You were downvoted but this is a legit point - people like the ones in this article on “effective altruism” made this decision: https://www.washingtonpost.com/magazine/2020/09/23/effective...

If you can find an org that can convert dollars to lives saved (by climate advocacy eg climate central or direct action eg terraformation) and commit to donating a certain percentage of your paycheck to them it may make your job feel more meaningful. Doesn’t work for me but works for sum.

Effective altruism suffers from a number of issues, the biggest being the inability of current frameworks to quantify the effects of externalities via systems modeling. In short: if your job contributes to the climate issue (and finance certainly does), you probably won't counteract that effect by donating even the entirety of your disposable income.
It might if you're really good at making money and really bad at climate stuff, but your donation enabled people who are actually impactful to work on it.
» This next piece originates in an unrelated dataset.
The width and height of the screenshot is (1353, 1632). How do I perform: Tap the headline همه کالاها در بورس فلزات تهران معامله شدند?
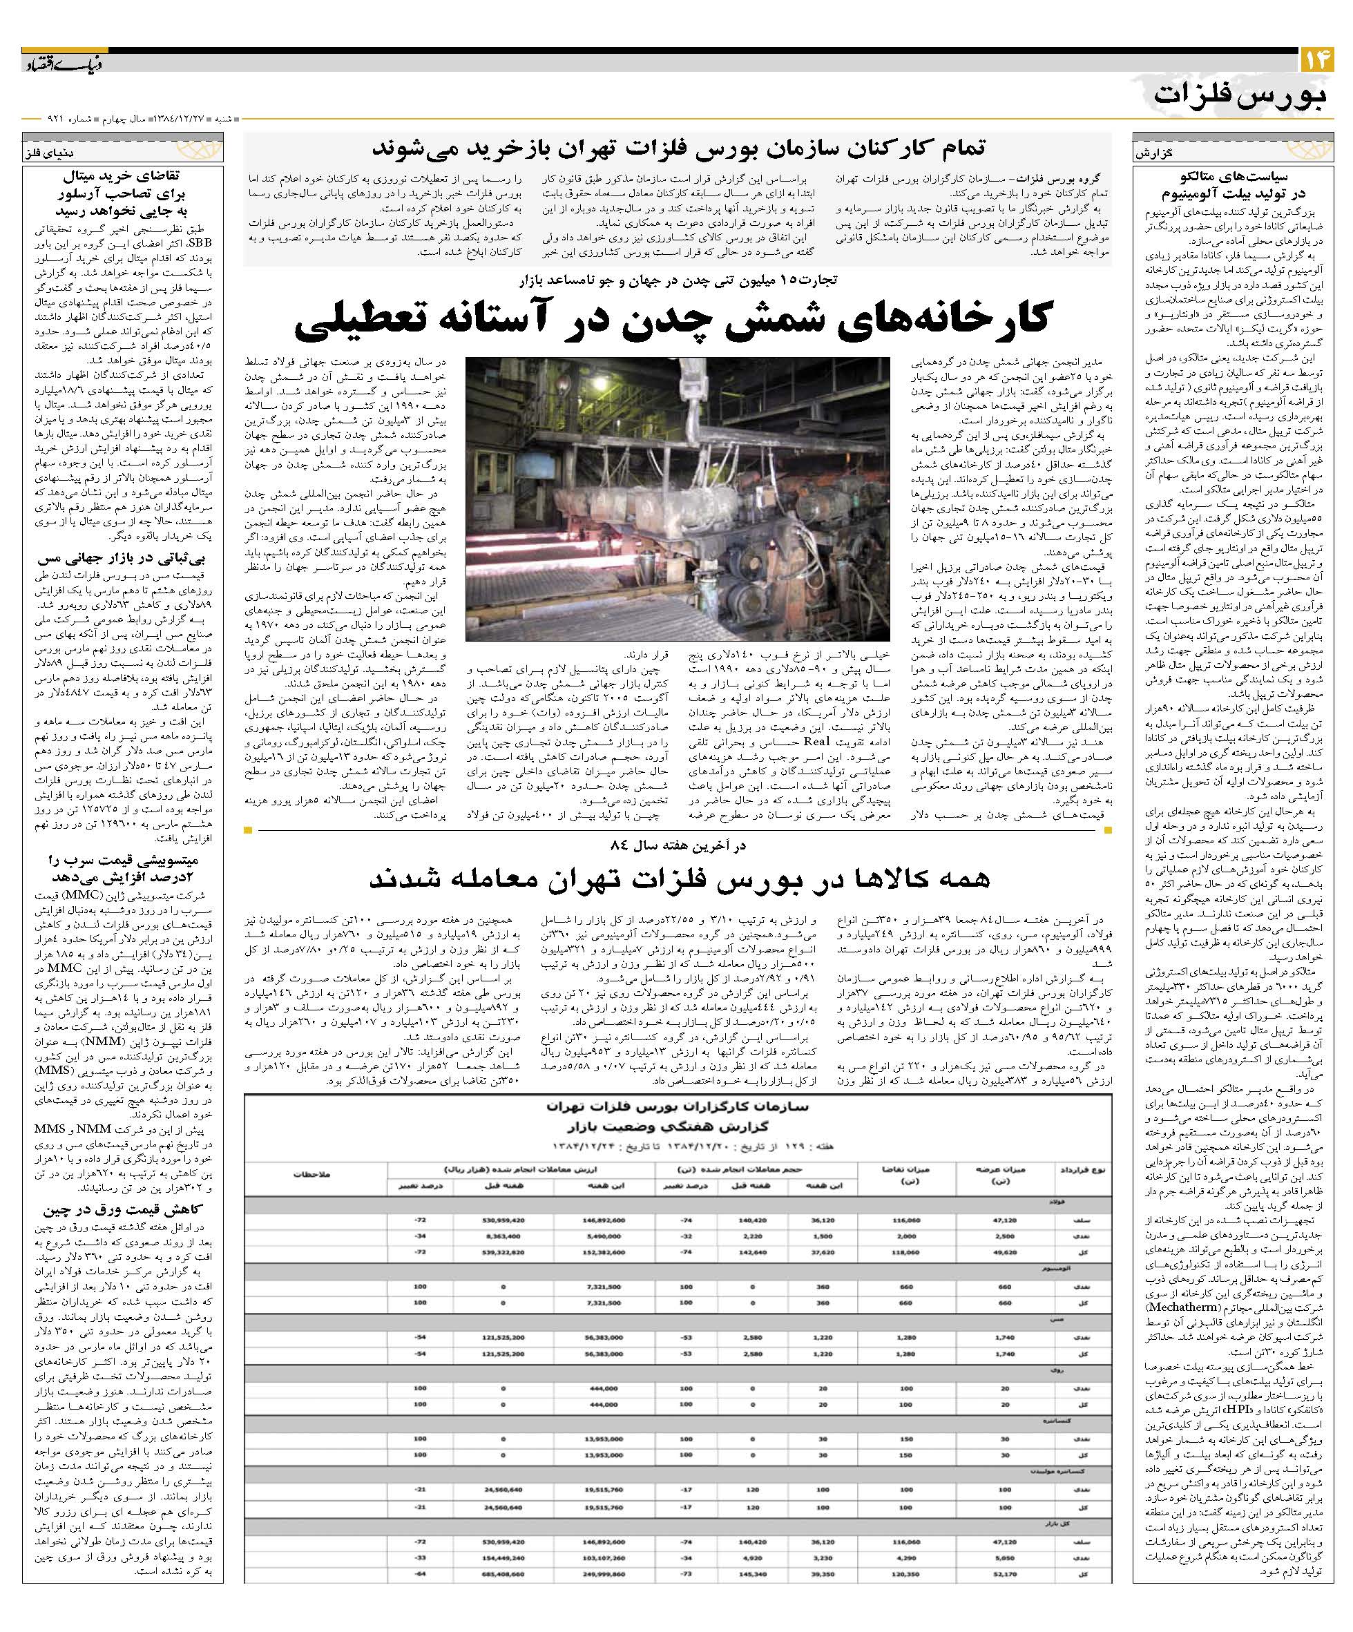tap(676, 879)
At an extreme, a finance person's salary could pay for a dozen good teachers who could go on to inspire hundreds to work more directly in climate, vs that finance person trying to become an educator themselves (if education isn't their skill or desire).

But yes, we don't have a good system for quantifying those differences in individual effectiveness per career path across society.
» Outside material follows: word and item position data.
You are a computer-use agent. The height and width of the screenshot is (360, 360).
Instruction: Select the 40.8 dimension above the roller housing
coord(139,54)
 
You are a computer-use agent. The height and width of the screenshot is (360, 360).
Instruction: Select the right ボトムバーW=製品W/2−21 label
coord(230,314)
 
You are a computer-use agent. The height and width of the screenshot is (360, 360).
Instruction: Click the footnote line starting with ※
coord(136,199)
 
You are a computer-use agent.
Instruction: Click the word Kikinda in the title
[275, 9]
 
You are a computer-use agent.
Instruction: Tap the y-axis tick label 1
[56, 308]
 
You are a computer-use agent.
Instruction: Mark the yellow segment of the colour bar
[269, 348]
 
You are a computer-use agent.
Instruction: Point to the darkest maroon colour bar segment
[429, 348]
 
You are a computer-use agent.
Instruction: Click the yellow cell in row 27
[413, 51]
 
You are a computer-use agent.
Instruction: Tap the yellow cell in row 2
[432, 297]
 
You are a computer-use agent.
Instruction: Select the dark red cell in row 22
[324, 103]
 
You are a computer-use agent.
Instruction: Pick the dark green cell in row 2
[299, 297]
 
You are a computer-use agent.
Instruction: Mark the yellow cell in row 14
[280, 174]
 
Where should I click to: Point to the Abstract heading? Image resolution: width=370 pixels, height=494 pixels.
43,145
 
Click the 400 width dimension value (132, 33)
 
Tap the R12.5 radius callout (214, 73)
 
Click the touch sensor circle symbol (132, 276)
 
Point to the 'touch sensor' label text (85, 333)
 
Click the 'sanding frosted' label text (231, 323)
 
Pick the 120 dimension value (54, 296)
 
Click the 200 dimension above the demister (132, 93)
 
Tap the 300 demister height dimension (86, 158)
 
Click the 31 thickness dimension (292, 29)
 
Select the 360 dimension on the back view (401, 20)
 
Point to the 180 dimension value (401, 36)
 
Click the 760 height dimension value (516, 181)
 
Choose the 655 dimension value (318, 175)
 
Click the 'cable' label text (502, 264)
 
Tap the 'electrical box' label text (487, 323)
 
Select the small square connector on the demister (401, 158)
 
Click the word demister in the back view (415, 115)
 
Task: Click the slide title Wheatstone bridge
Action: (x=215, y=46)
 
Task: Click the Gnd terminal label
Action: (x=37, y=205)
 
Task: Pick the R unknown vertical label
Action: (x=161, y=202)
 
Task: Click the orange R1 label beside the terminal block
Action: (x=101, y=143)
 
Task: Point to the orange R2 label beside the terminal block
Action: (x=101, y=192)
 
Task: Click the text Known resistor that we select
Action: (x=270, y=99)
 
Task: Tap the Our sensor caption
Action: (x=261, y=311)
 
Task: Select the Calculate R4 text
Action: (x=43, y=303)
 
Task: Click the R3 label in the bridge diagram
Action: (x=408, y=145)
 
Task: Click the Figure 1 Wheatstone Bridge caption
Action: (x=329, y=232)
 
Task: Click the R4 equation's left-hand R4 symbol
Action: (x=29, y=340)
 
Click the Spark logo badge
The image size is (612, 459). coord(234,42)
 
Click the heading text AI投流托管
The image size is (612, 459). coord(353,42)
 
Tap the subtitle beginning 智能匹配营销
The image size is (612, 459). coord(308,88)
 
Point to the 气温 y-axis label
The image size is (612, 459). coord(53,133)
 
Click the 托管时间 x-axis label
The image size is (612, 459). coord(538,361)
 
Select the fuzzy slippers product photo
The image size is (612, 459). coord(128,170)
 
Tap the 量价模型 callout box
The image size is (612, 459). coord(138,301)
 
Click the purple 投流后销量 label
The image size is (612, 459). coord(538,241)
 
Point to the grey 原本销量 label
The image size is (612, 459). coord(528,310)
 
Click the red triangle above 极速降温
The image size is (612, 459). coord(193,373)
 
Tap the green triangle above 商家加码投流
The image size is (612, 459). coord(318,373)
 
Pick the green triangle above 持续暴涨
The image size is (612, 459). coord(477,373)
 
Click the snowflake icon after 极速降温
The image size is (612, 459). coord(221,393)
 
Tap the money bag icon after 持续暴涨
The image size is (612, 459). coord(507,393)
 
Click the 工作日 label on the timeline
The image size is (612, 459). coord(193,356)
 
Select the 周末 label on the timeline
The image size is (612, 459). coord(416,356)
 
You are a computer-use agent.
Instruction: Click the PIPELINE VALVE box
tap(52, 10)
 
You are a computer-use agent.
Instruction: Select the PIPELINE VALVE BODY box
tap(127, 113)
The point is you are also impacting the climate in your day job, whether you intend to or not. You are essentially taxing yourself by causing some harm that needs to be later rectified. There is a reason that "reduce, reuse, recycle" is stated in that order.
I understand that, but the carbon impacts of many jobs are small -- whether positive or negative. If you take a job that has a small negative carbon footprint, use some of the money and focus it on things that have a larger positive carbon sequestration, that's still a (small) net win.

And there are force multipliers. Education is one of them. Science/R&D is another.
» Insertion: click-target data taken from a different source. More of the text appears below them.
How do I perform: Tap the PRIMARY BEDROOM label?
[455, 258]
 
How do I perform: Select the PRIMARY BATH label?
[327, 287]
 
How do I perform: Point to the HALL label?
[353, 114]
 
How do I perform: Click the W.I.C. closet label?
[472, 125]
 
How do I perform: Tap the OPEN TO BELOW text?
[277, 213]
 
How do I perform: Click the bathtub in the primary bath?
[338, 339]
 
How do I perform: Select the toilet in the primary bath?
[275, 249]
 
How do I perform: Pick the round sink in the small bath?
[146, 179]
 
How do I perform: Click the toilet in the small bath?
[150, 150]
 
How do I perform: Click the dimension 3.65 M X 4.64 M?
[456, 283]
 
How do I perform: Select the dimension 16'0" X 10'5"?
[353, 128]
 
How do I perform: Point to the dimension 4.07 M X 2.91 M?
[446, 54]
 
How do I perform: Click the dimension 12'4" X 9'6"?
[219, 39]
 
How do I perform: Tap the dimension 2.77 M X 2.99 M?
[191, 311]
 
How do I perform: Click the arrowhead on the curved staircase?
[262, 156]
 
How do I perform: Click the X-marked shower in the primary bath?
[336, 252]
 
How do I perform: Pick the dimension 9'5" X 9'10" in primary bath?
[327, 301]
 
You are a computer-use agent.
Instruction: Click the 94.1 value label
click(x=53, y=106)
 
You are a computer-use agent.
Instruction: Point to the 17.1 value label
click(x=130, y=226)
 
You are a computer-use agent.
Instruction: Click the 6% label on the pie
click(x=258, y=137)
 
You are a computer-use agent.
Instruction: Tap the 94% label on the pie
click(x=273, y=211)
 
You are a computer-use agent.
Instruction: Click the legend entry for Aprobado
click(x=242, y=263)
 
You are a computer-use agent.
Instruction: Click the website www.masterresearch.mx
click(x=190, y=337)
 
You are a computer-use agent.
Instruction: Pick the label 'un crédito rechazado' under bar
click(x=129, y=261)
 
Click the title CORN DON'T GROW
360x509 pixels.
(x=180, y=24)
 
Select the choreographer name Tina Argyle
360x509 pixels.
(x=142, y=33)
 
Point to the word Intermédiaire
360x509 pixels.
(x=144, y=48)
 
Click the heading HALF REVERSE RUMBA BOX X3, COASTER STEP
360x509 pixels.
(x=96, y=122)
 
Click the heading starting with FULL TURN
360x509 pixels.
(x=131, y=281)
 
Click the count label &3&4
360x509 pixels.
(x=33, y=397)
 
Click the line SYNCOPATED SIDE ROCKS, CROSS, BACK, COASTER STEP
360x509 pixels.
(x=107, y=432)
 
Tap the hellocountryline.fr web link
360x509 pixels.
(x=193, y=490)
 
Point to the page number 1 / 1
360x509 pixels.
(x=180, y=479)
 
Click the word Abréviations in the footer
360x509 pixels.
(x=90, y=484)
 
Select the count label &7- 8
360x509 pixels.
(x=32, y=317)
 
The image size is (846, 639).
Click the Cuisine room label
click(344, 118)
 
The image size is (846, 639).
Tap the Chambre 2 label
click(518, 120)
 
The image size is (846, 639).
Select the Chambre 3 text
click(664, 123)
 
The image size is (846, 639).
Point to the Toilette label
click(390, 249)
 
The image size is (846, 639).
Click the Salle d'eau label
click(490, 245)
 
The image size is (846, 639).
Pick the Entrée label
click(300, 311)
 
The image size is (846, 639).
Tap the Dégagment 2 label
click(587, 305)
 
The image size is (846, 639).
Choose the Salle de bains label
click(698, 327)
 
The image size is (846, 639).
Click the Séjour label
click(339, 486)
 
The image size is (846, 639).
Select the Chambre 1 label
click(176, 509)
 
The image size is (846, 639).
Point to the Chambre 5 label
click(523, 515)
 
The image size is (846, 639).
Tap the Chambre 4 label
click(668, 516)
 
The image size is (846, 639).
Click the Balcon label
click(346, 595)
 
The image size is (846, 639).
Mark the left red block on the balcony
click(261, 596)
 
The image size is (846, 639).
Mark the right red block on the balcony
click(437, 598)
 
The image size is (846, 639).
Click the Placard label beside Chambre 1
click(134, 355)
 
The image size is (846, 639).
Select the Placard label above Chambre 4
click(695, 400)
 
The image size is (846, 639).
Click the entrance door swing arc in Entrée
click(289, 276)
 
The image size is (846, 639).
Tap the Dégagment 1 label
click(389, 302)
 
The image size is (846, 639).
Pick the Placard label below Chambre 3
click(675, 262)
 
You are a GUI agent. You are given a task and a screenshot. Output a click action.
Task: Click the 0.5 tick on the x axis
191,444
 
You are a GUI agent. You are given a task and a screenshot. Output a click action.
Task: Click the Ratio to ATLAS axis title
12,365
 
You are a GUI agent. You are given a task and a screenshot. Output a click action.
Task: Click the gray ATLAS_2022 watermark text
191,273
Think of it another way. You can pay 3x more fancy vegan food that might be like 150% better for the climate, or use that money to plant trees directly and save more carbon overall.

Efficiency and magnitude matters. It's all CO2E in the end, but not every dollar spent gets you the same amount.

The carbon impacts of most jobs are huge, certainly in finance. The need for perpetual economic growth is by far the largest contributor to climate change.
This suggestion only makes sense if you don't consider your job as part of the contributions to climate change. You will find that the things you help to finance in your job will cause more carbon emissions than you can counteract with your salary.
YAAAS If we can accelerate income equality we can reduce consumption. We need the 99% (better yet the 99.9%) to be as poor as possible. Income is related to consumption, and consumption is related to emissions and pollution.
> Income is related to consumption, and consumption is related to emissions and pollution.

This doesn't make any sense. The suggestion is to make more money and donate ~all of it instead of consuming it. You can't look at a plan to make more income and infer that the higher income means more consumption _when the entire point of the plan explicitly avoids consuming the excess income_.

Making a lot of money doesn't "accelerate income inequality" necessarily; there isn't a fixed amount of money in the world and it's not possible to hoard it.